WHAT IS BEING ASKED: Count how many lines in the items below contain the string "Describe". Reply with the number alone.
============
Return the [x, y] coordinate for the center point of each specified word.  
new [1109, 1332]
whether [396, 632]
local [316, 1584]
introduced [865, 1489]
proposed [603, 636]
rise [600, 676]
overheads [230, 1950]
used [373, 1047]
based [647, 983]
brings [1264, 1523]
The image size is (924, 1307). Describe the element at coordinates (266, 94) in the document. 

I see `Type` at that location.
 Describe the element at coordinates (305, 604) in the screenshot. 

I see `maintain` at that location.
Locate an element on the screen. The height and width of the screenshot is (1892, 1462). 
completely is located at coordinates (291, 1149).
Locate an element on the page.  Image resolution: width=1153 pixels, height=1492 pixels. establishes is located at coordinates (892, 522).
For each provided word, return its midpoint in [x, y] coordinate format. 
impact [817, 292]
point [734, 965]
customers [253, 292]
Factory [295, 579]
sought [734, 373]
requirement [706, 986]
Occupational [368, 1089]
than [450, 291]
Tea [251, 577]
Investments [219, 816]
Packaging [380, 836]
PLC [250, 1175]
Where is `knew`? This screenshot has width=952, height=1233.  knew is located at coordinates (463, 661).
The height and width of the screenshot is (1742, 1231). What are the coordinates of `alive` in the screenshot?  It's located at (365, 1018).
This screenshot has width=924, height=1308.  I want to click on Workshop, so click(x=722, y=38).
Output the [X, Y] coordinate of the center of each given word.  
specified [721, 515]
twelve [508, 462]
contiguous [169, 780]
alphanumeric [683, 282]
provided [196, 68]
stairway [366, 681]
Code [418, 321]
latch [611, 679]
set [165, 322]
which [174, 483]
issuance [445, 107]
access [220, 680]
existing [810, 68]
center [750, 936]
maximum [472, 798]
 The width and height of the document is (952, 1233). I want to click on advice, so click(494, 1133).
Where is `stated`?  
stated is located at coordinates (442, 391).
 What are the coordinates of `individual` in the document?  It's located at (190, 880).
============
RESPONSE TO THE TASK: 2